» Text excerpt:
───

HELD: With a narrow exception, the MLUL does not preclude a municipality from adopting a zoning ordinance that defines terms differently from the definitions in the MLUL. In addition, the notion of uniformity does not prohibit classifications within a district so long as they are reasonable and so long as all similarly situated property receives the same treatment.

1. The MLUL is a comprehensive statute enabling municipalities to adopt ordinances regulating land
development in a manner that promotes public health, safety, morals, and general welfare through the use of uniform and consistent procedures. Every zoning ordinance must advance at least one of the many goals of the MLUL. Zoning ordinances are presumptively valid and the challenger has the burden of proving that the presumption should be overcome. Moreover, zoning ordinances are to be liberally construed in the municipality’s favor. (Pp. 10-14)

2. When a defined term is used in the MLUL, it will have a specified meaning. However, there is nothing in the legislative history or in the MLUL itself to suggest that the Legislature intended the definitional language to constitute a broad prohibition on municipal zoning initiatives. If the MLUL had provided that the exclusive method available to a municipality for controlling intensity of residential land was floor area ratio and had defined the term, both the method and the definition would be binding. The MLUL specifically provides authority for municipalities to use a number of methods to control the intensity of residential use. There is nothing in the statutory scheme to suggest that the Legislature sought to preclude or otherwise limit the use of other ratios or regulatory techniques either alone or in combination with floor area ratio. In adopting the cap, Fair Haven used another regulatory technique in conjunction with floor area ratio. Likewise, Atlantic Highlands adopted another ratio and applied a slope factor to the total land area. Neither of those initiatives were ultra vires. (Pp. 15-21)

3. A municipality may enact a zoning ordinance that alters non-mandatory definitions in the MLUL. Similarly, in regulating the intensity of land use, a municipality may adopt not only a floor area ratio based on the relationship between the lot and the buildings, but any other ratio or regulatory technique that advances the goal of the MLUL. To the extent that Manalapan Builders reached a different conclusion, it is disapproved. (P. 21)

4. A central and overriding purpose of the MLUL is statewide uniformity of process and practices in the areas of zoning and land use. The statute provides that zoning ordinance regulations “shall be uniform throughout each district for each class or kind of buildings or other structures or uses of land…” Another basis for the uniformity requirement is the constitutional guarantees of due process and equal protection that guard against the arbitrary and unreasonable exercise of police power. Rumson Estates and Ferraro Builders misinterpret this uniformity principle. Uniformity does not prohibit classifications within a district so long as they are reasonable. Rational regulations based on different conditions within a zone are permissible so long as similarly situated property is treated the same. (Pp. 21-25)

───

» Collected data:
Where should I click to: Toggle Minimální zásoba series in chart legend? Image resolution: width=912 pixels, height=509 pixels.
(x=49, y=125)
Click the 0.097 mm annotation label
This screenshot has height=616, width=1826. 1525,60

───

» The task: Please continue the court summary on municipal zoning ordinances from its last sentence.

» Answer:
5. As found by the Appellate Division, Ferraro Builders and Rumson Estates did not overcome the presumption of validity of the ordinances they challenged. Fair Haven advanced two legitimate rationales for the cap: diversification of housing stock and control of residential density. Likewise, the reasons underlying Atlantic Highlands steep slope ordinance - avoidance of soil erosion and “slump blocking” - are legitimate environmental goals of the MLUL. The rationales underlying these ordinances are reasonably related to the purposes of zoning. That is not to suggest that these zoning initiatives are the “best” ways or even successful ways to achieve the stated purposes. Rather, they are rational approaches to real problems and Rumson Estates and Ferraro Builders failed to prove otherwise. (Pp. 25-29)

    Judgment of the Appellate Division is AFFIRMED.

     CHIEF JUSTICE PORITZ and JUSTICES COLEMAN, VERNIERO, LaVECCHIA, ZAZZALI, and ALBIN join in JUSTICE LONG’S opinion.
    

SUPREME COURT OF NEW JERSEY
A- 159 September Term 2001
A- 45 September Term 2002



RUMSON ESTATES, INC., a corporation of the State of New Jersey,

    Plaintiff-Appellant,

        v.

MAYOR & COUNCIL OF THE BOROUGH OF FAIR HAVEN,

    Defendant-Respondent,

and

FAIR HAVEN PLANNING BOARD,

Defendant.

FERRARO BUILDERS, LLC and RAND ASSOCIATES, a New Jersey Partnership,

    Plaintiffs-Appellants,

        v.

BOROUGH OF ATLANTIC HIGHLANDS PLANNING BOARD and BOROUGH OF ATLANTIC HIGHLANDS,

    Defendants-Respondents.

Argued February 20, 2003 – Decided August 5, 2003

On appeal from the Superior Court, Appellate Division, whose opinion is reported at 350 N.J. Super. 324 (2002) (Rumson Estates, Inc. v. Mayor & Council of the Borough of Fair Haven).

On certification to the Superior Court, Appellate Division (Ferraro Builders, LLC v. Borough of Atlantic Highlands Planning Board).

Theodore D. Parsons, Jr., argued the cause for appellant Rumson Estates, Inc. (Parsons & Nardelli, attorneys).

Martin A. McGann, Jr., argued the cause for appellants Ferraro Builders, LLC and Rand Associates (Mr. McGann, attorney; Mr. McGann and Marc A. Leckstein, on the briefs).

Bernard M. Reilly argued the cause for respondents Mayor & Council of the Borough of Fair Haven and Borough of Atlantic Highlands (Dowd & Reilly, attorneys).

Michael B. Steib argued the cause for respondent Borough of Atlantic Highlands Planning Board.

Wayne J. Peck submitted a brief on behalf of amicus curiae, New Jersey Builders Association in Rumson Estates, Inc. v. Mayor & Council of the Borough of Fair Haven.

The opinion of the Court was delivered by

LONG, J.

    Two basic issues are presented by these appeals. See footnote 1 The first is whether a municipality may enact a zoning ordinance that alters the definitions in the Municipal Land Use Law (MLUL). N.J.S.A. 40:55D-1 to –136. The second is whether zoning regulations may make provision for different conditions within a zone without violating the uniformity principle of N.J.S.A. 40:55D-62a. We hold that, with a narrow exception, the MLUL does not preclude a municipality from adopting a zoning ordinance that defines terms differently from the definitions in the MLUL. We also hold that the notion of uniformity does not prohibit classifications within a district so long as they are reasonable and so long as all similarly situated property receives the same treatment.

I
A.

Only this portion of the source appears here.